Chefs de ménage dans un contexte écologique de pression et de concurrence foncières, ils ont, de plus en plus de mal à satisfaire leur besoin foncier ; d'où leur propension à remettre en cause les accords antérieurement établis par leurs parents. En réalité, même si le besoin foncier est souvent la raison principale avancée par les autochtones (cette raison ressort dans le discours que les autochtones tiennent devant l'intervenant extérieur ou le chercheur étranger) pour justifier les retraits de terre, dans le fond, cette pratique est une étape préliminaire et souvent indispensable à une transaction future; il s'agit de libérer de l'espace pour le vendre ou le louer à un autre acteur. Pour cette nouvelle génération d'autochtones, la terre est une source importante de richesse monétaire, le don gratuit ne se justifie point.

 

Conscientes de la valeur économique de la terre, les générations nouvelles d'autochtones remettent de plus en plus en cause les accords conclus par leurs parents et pour lesquels ils ne se sentent pas forcément engagés. On peut également, d'une manière hypothétique, appréhender les retraits de terre comme une tentative de réaction de la part des autochtones liée à la peur de perdre le contrôle de la gestion foncière dans un contexte marqué par une pression démographique et une compétition foncière.

 

Pour ces jeunes autochtones, la sécurisation c'est d'abord la reconnaissance préalable d'un droit d'appropriation foncière sur les terres coutumières appropriées par leurs lignages ou familles. C'est ensuite, la maîtrise foncière exclusive des terres dont les droits d'usage ont été délégués.

 

b.2. Les jeunes migrants

Nés pour la plupart en zone de colonisation agricole, ils ont, de plus en plus de mal à accéder à la terre en raison de la rareté des terres cultivables. En outre, ils sont confrontés à des remises en cause fréquentes par leurs homologues autochtones des droits d'usage sur les terres « héritées » de leurs parents.

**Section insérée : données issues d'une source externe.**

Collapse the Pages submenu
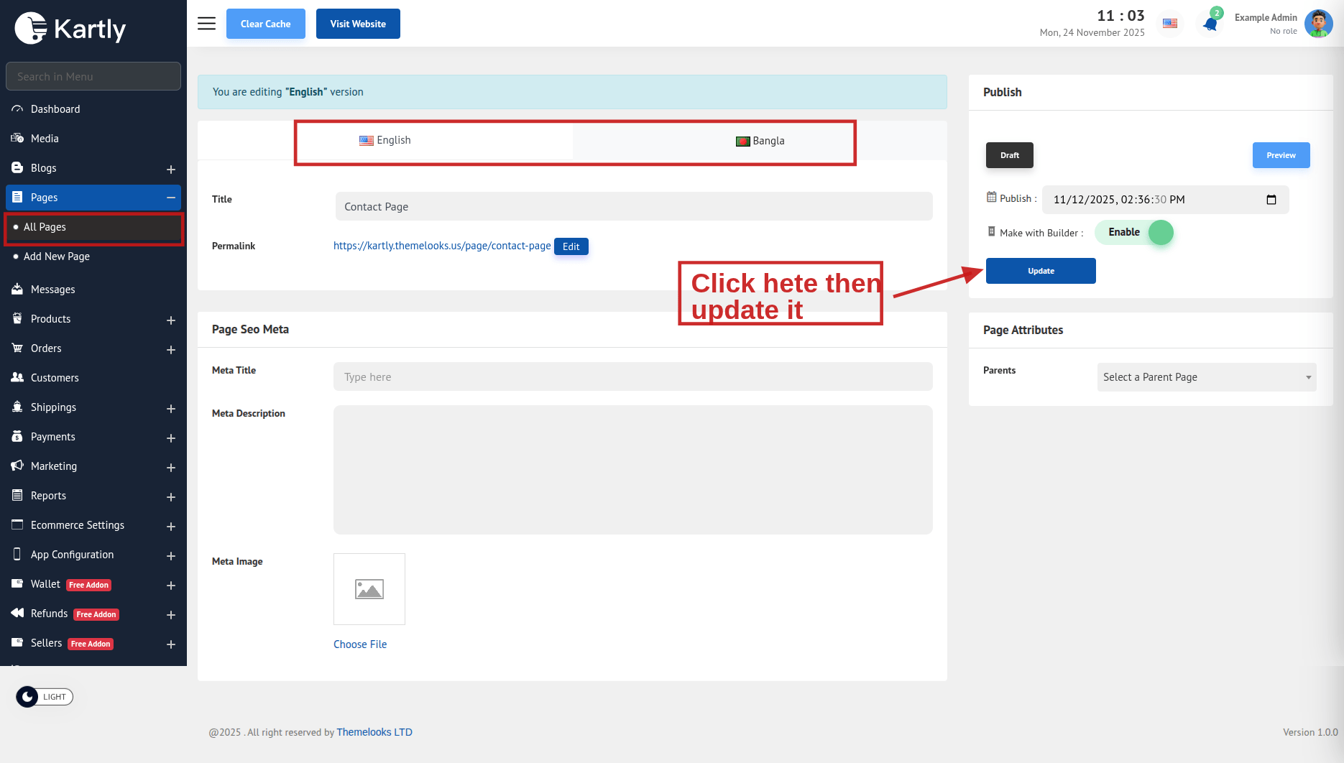The width and height of the screenshot is (1344, 763). 171,198
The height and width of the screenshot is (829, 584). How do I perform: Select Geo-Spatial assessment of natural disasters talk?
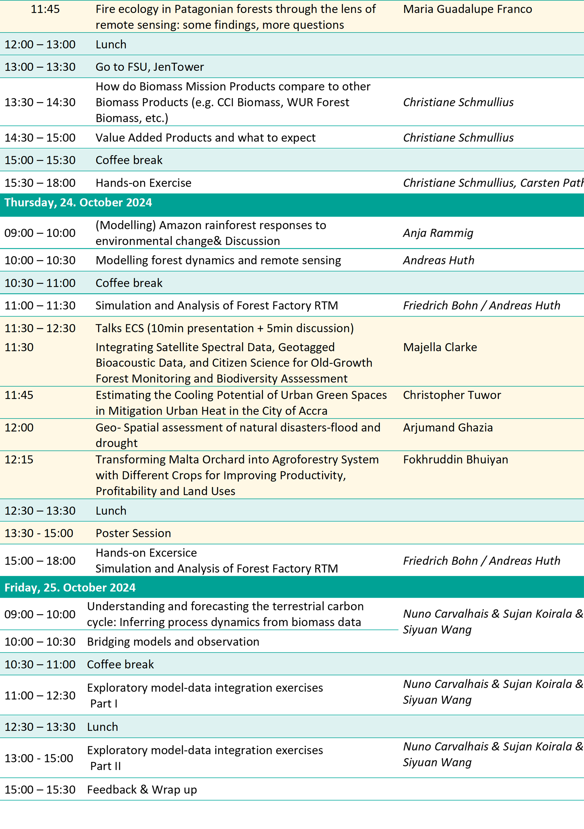pyautogui.click(x=237, y=435)
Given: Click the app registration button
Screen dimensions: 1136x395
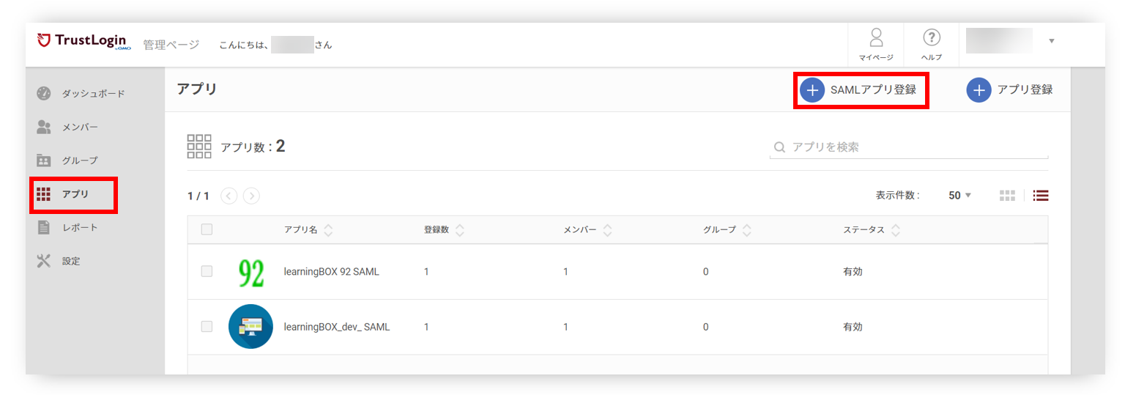Looking at the screenshot, I should point(1009,90).
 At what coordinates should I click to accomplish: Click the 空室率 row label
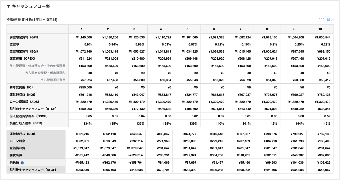(x=14, y=44)
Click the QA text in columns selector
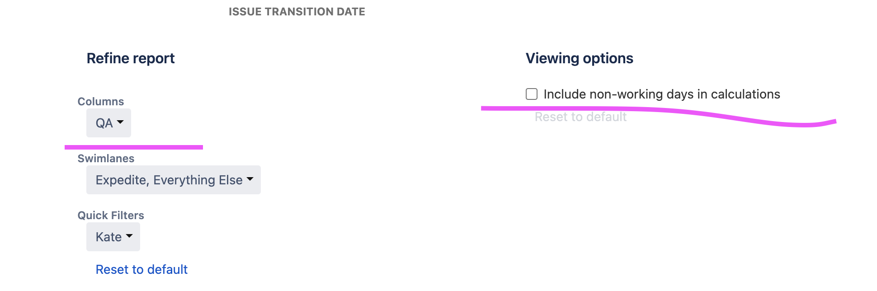The height and width of the screenshot is (291, 877). pos(104,123)
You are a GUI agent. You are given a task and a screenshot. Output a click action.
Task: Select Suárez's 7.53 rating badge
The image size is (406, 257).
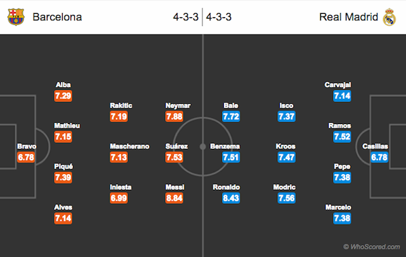174,158
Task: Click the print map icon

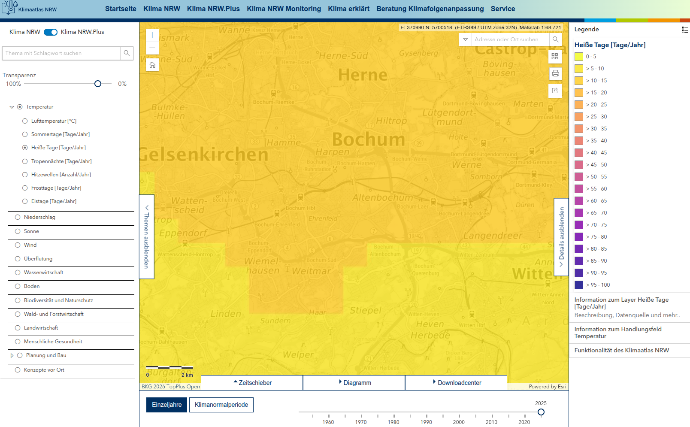Action: pos(555,73)
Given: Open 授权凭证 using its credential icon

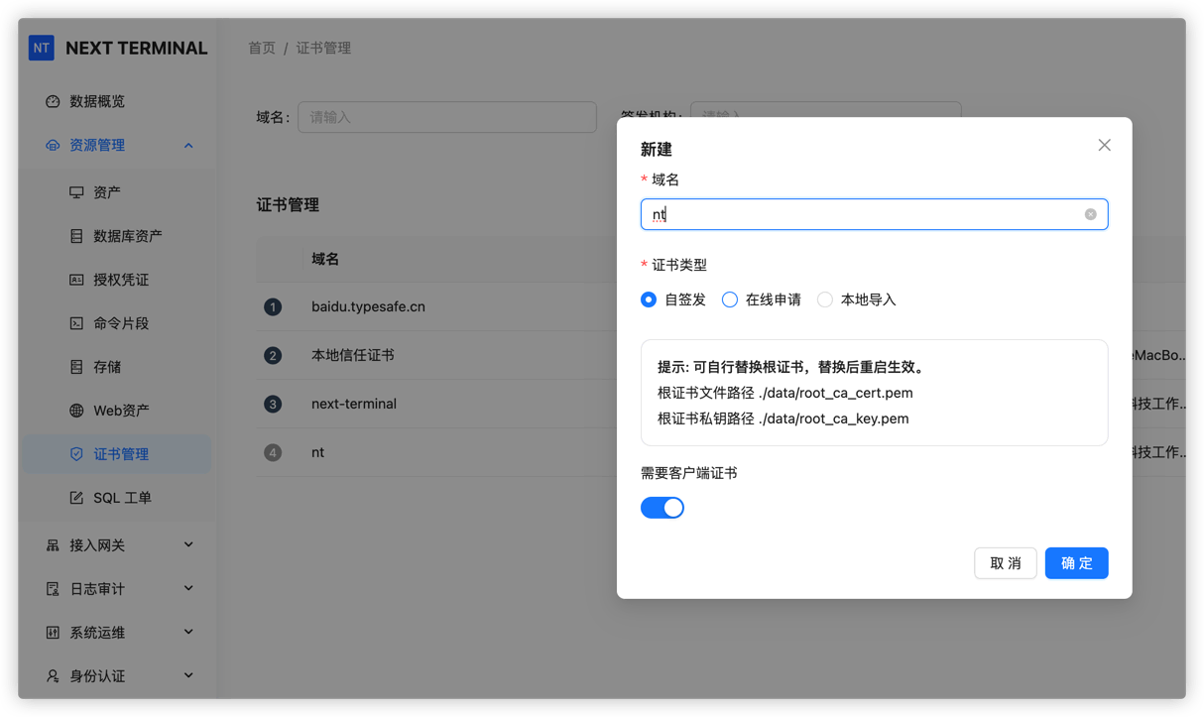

Les migrants doivent remplir un certain nombre d'obligations sociales: reconnaître la propriété éminente des autochtones, entretenir de bonnes relations, acquitter à l'égard de ceux-ci un ensemble de prestations symboliques. Mais dans le contexte actuel de l'individualisme et de la prise de conscience de la valeur monétaire de la terre au niveau des nouvelles générations d'autochtones, ces prestations se transforment progressivement en exigences croissantes et de plus en plus financières. Si les jeunes autochtones perçoivent les remises en cause comme des actes légitimes(ce qui est rationnel) de sécurisation, pour les jeunes migrants qui n'ont connu et ne connaissent d'autres espaces que ceux exploités par leurs parents, ils s'opposent aux retraits de terre d'où leur implication de plus en plus accentuée, dans les conflits fonciers.

 

Pour les jeunes migrants, la sécurisation c’est d’abord l’accès à la terre ; elle s’étend ensuite à la possibilité d’exploitation permanente. C’est aussi et surtout l’exercice d’un droit à la limite de l’appropriation et de l’usage permanent.

 

Cette description des nouvelles générations d’acteurs autochtones et migrantes montre qu’elles ont des perceptions et des représentations foncières contradictoires et antagoniques [Cf. tableau 1]

 

 Tableau 1 : Les nouvelles générations de producteurs autochtones et migrants: des visions foncières et identitaires antagoniques

 

 

Nouvelles générations d’autochtones

Nouvelles générations de migrants

Visions foncières

· La terre est un « bien » économique

· Les rapports fonciers sont des rapports monétarisés

· Le droit imminent de la terre

· La terre est un « bien » social

· Le droit d’usage de la terre doit être un droit permanent

· Les rapports fonciers sont des rapports sociaux

Visions identitaires

· L’autochtonie donne droit à une maîtrise sociale

·  Peur et crainte de perdre le contrôle social du village

 

· L’identité se définit par rapport à l’appartenance à un même pays et à la durée de résidence dans la localité

 

c) Les pasteurs

Dans un contexte caractérisé par un rétrécissement de l’espace, les pasteurs occupent le plus souvent des terres marginalisées. En dépit de l’existence de points communs, importants, selon qu’on soit sédentaires ou transhumant, les formes d’insécurisation connaissent quelques différences.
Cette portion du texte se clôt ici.